Confronting problems
Obviously, teaching some children can be extremely difficult for all kinds of reasons, but, I can only repeat, each lesson needs to cater for the learning needs of all pupils. This means differentiating to include the gifted and talented as well as the less able. One of the main problems we will all face when we seriously commit ourselves to making improvements is how to remove the barriers that some children bring into the classroom. One of the simplest improvements is to be able to demonstrate that you actually like teaching them and then to both challenge and support them by:
- inspiring trust and confidence
- building learning commitment
- engaging and motivating them with well-paced differentiation
- thinking analytically about what they need
- being able to take positive action to improve the quality of their learning
- using data and the evaluation of results to plan learning.
What should children be doing?
It is important that any attempts to standardise teaching methods and to achieve a sense of a consistent approach to learning doesn’t totally inhibit the creativity of individual teachers. There needs to be room for flexibility and this is really part of that old cliché: if at first you don’t succeed try, try again. Perseverance can mean carrying on in a specific way but it can also mean trying something different to achieve the same ends. Some interesting training sessions can be built around the idea of what children should actually be doing and what is expected of them. Why not ask your teachers the question, ‘What would you do to help your children achieve the following?’

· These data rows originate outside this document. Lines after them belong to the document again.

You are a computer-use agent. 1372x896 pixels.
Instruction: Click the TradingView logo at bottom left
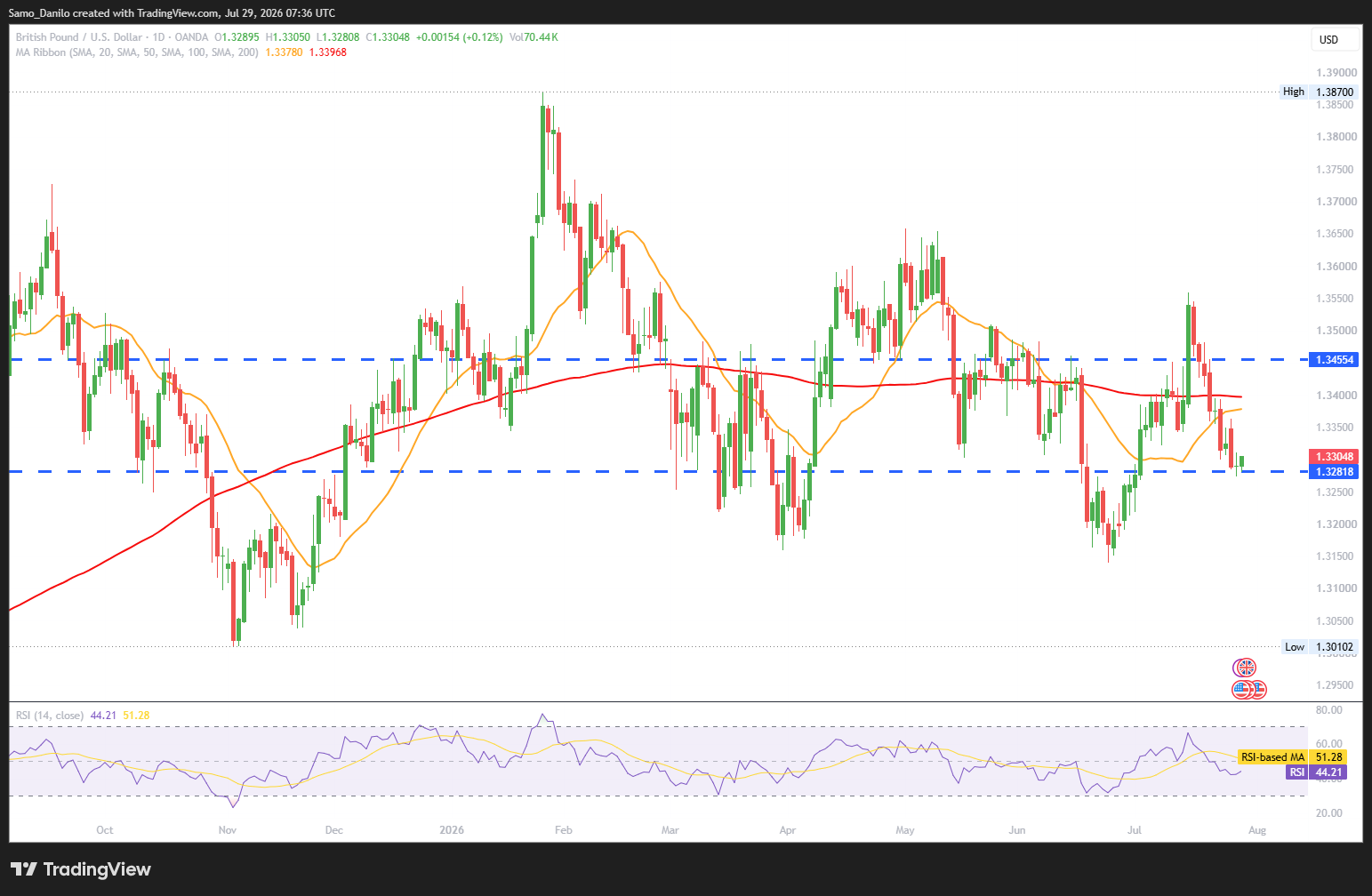pyautogui.click(x=81, y=869)
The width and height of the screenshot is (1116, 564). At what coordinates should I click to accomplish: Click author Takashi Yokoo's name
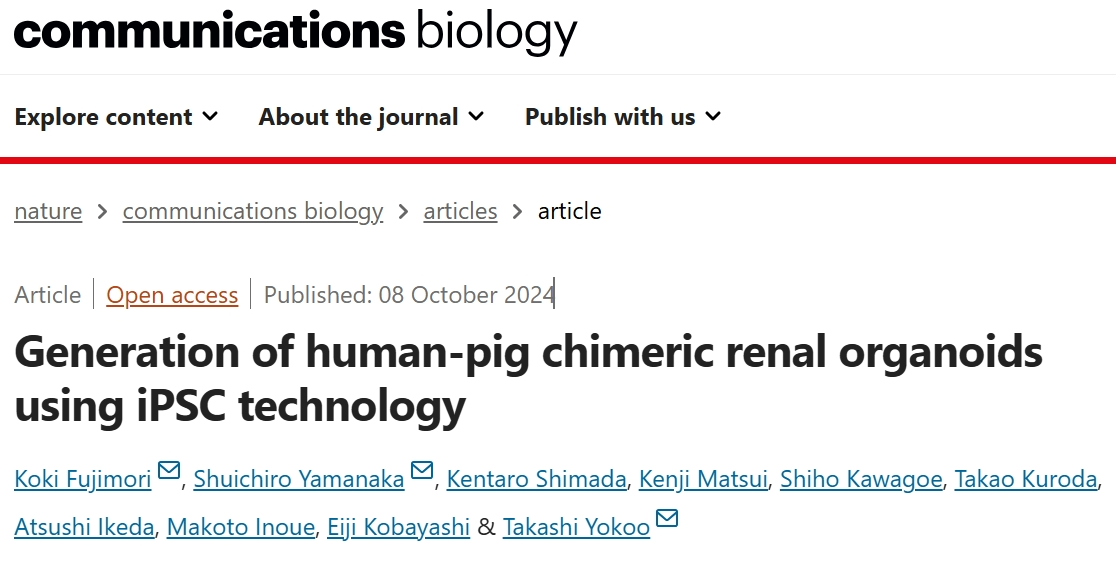[576, 527]
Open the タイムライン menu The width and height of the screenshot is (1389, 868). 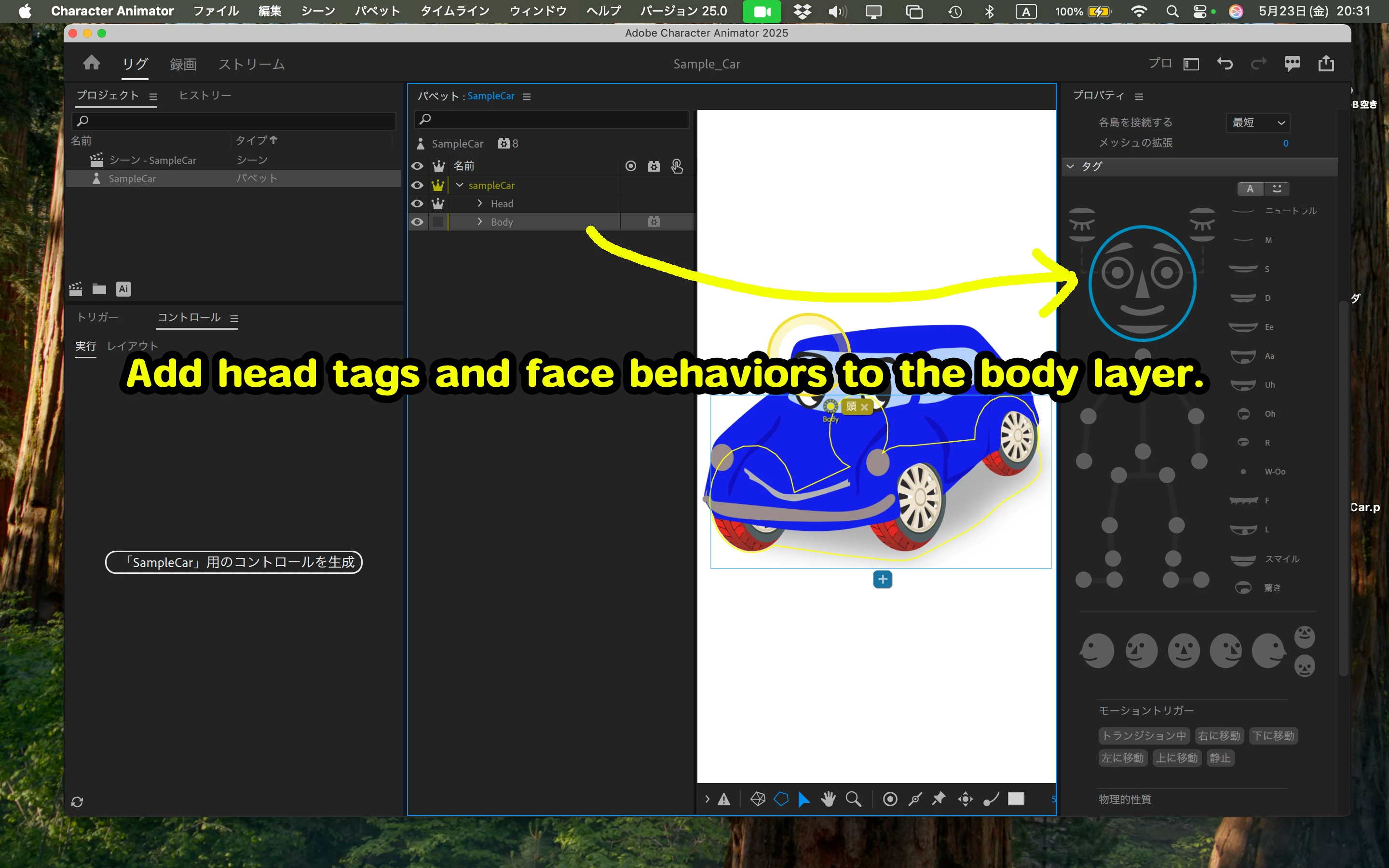click(455, 11)
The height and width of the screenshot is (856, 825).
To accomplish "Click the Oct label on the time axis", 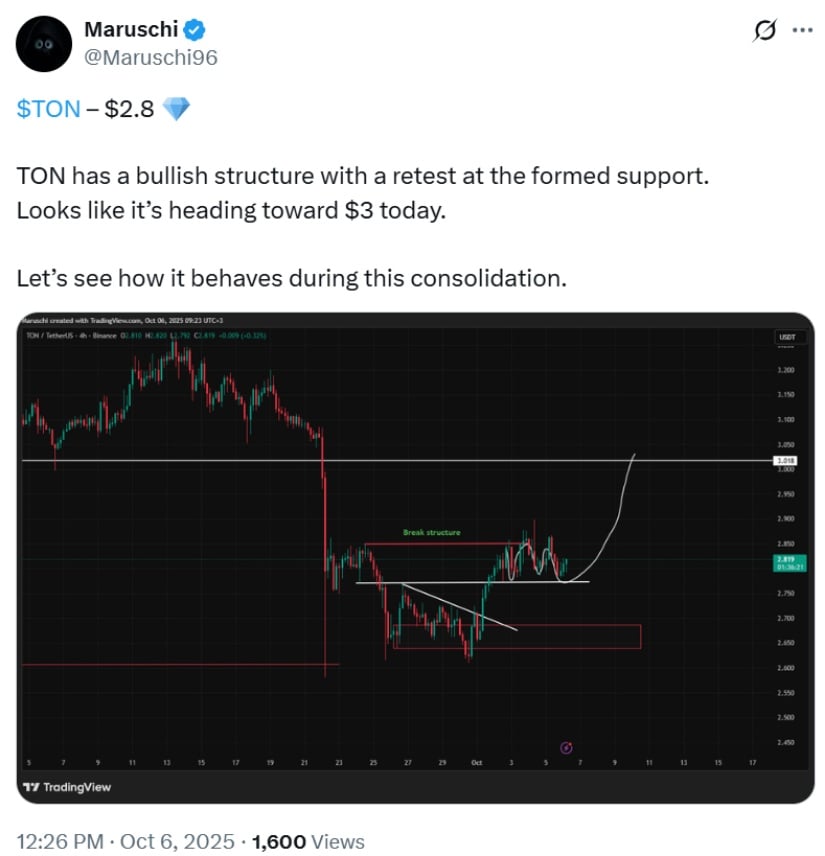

- Acquire new knowledge and skills.
- Meet appropriate targets.
- Reach appropriate levels in both internal and external tests, assessments and examinations.
- Develop ideas.
And of course – what we shouldn’t be doing
It would be ridiculous to expect perfection all the time. This is much more of a neurosis than a realistic expectation. But each child in each class should expect excellence most of the time. It is relatively easy to find out what it is that makes teaching effective and successful. By doing this we can make sure that we know what to improve and in many cases how to make all the necessary improvements. But do we know what ineffective, poor teaching is – in fact the kind of teaching that should not happen and which, by its very nature, has to be improved. Let’s end with a final list and suggest that all teachers should recognise that learning is less effective and teaching unsuccessful when children are:
- unsure about what work they are doing
- doing purposeless activities
- finding work too hard or too easy
- not knowing how to improve
- being made to work at too fast or slow a pace
- poorly motivated.
So, there it is – in a nutshell and perhaps it is the key to another ‘Improving Teaching and learning’ training session. Use the bullet points to ask teachers another question, ‘How can I prevent this happening in my classroom?’